Their faith was rewarded - but just for a few more weeks - as they were treated to more of the same growth in January, when the index advanced a further 5per cent to within touching distance of 21,000 points on January 25, before slipping back on talk of an interest rate rise in China.

But towards the end of February nerves quickly frayed and over four days from February 26 to March 1, almost 1,400 points (or 6 per cent) was wiped off the index, which plunged to below 20,000 before profit-takers returned to the market and began clawing back those losses.

But by the middle of the month the jitters had returned, and the index was back below 20,000. So what happened and what lies in store for investors for the rest of the year?

The consensus among analysts seemed to be that simply too much money had been chasing too few stocks and investor appetite for risk had risen to levels where something had to give.

In its March issue, the Bank of China (Hong Kong)'s Monthly Economic Review noted that 'based on recent economic data, the current global market correction was not caused by fundamental economic factors' but was rather a knee-jerk reaction to a retreat on China's equity market.

Exacerbating that problem was the matter of 'excess liquidity which had driven asset prices to very high valuations'.

In the circumstances, a correction was both overdue and healthy. Investors should watch closely to see if Beijing policymakers move to slow the pace of growth in China, analysts suggest. Any hint of a sharp correction in China's economic expansion, and hence corporate earnings and share prices, would spill over directly into Hong Kong share prices via the 367 mainland enterprises listed on the Hong Kong market.

They are collectively responsible for half (or HK$6.72 trillion), of the entire market capitalisation of HK$13.4trillion.

But if Hong Kong consumer sentiment is a gauge, jobs remain secure and salaries should continue to rise during the year as the economy continues to expand.

Latest available data from the Hong Kong Monetary Authority released in mid-February showed that credit card spending was up 12 per cent in December as cardholders raised debt to pay their taxes and go shopping for Christmas.

That faith appeared justified based on comments from Enoch Fung, Goldman Sachs' Hong Kong economist, who noted that the unemployment rate remained at a six-year low of 4.4 per cent in December, with the jobs' market a 'key theme' for the rest of the year.

'We expect the buoyant labour market to spur growth in wages and, in turn, consumption,' Mr Fung said.

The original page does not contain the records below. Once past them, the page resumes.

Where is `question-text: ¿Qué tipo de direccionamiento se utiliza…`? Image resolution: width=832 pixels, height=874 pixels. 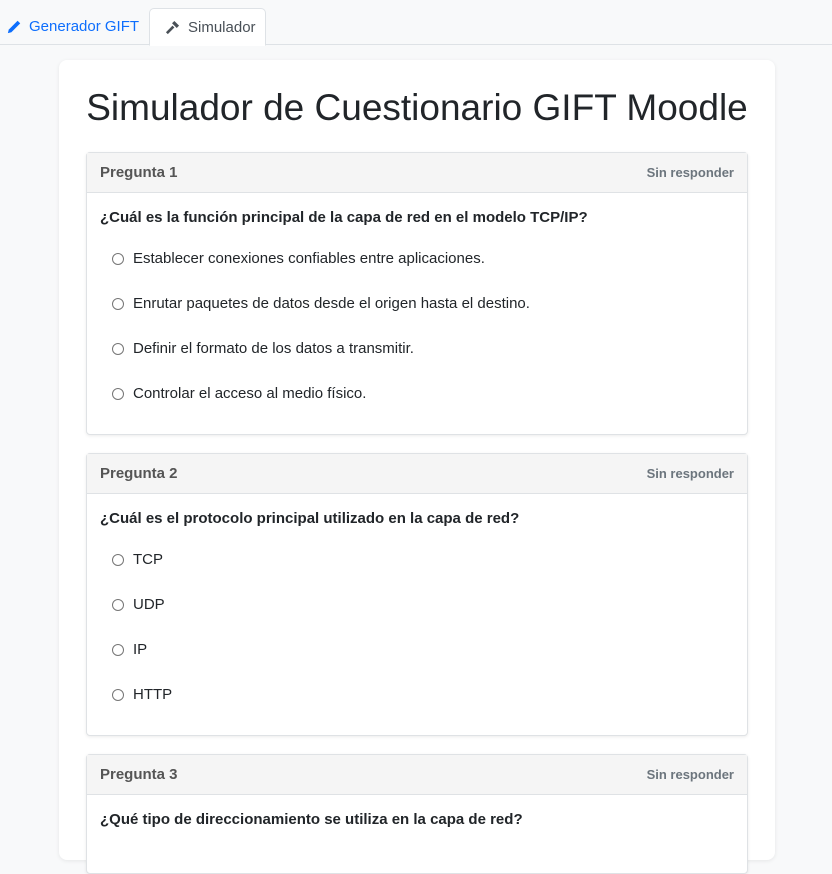 question-text: ¿Qué tipo de direccionamiento se utiliza… is located at coordinates (312, 820).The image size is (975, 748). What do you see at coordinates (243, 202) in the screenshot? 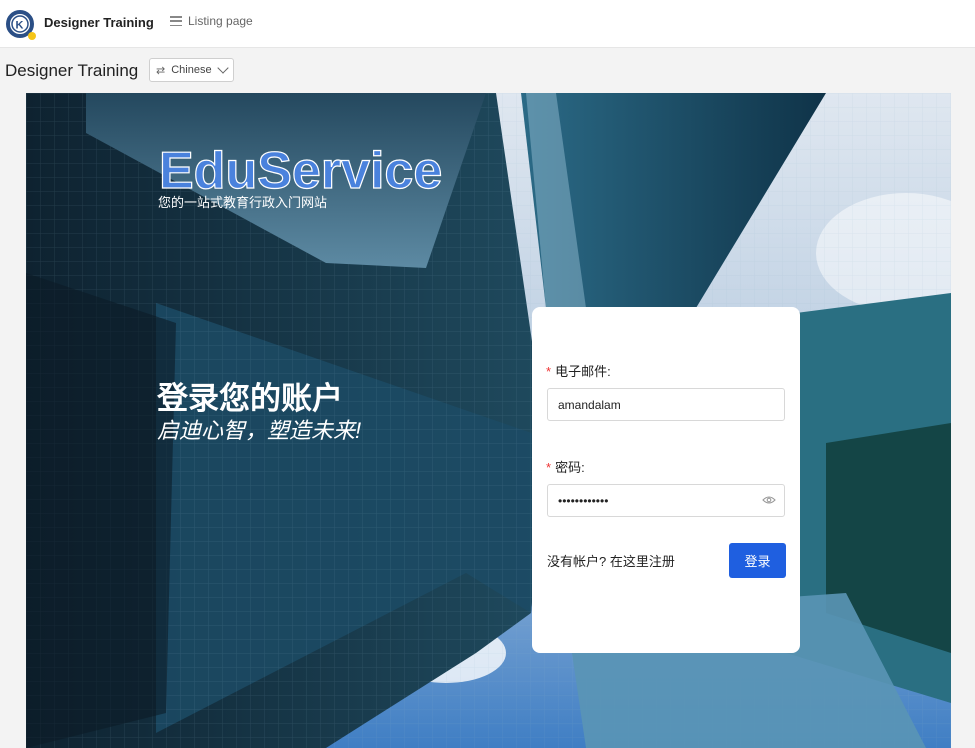
I see `hero-tagline: 您的一站式教育行政入门网站` at bounding box center [243, 202].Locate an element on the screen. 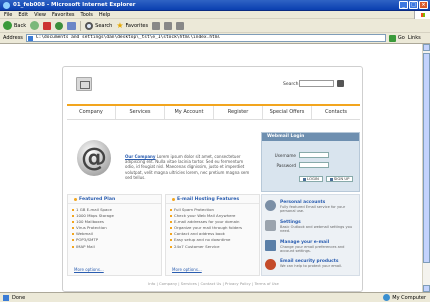  vertical-scrollbar is located at coordinates (426, 168).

'The prospects of lower interest rates heading into the second half, coupled with the strong labour market, should continue to add fuel to consumption growth and the asset-reflation cycle.'

The HKMA, meanwhile, which also manages the fiscal reserves of the Hong Kong government, rode the equity wave to record investment income of HK$103.7billion in 2006 - of which a shade under HK$29billion was attributable to the government's own coffers. With the net budget surplus running at HK$55.1billion, and an accumulated surplus in the Exchange Fund of HK$507.7billion, the city was in a sound fiscal position to give hand-outs in the recent budget and the possibility of additional measures during the rest of the year.

But the authority's chairman, Joseph Yam Chi-kwong, warned against expectations of a repeat performance for the market and the Exchange Fund.

'It is unlikely that the Exchange Fund will achieve the same high return seen in 2006,' the HKMA chairman said. 'The rise in equities markets that we benefited from in 2006 makes the prospects for those markets in 2007 more uncertain. Economic buoyancy and excess liquidity have led recently to some volatility in asset markets, and this may well increase.'

Uncertainties about the global economy and the outlook for inflation in major economies would make it difficult to predict trends in interest rates, Mr Yam added.

According to the American Express outlook for the Hong Kong economy in 2007, Hong Kong interest rates would 'remain largely stable' with the US Federal Reserve putting interest rates on hold for most of 2007.

Unemployment would stay low, while 'property prices should increase further' due to new housing supply remaining constrained, according to the outlook.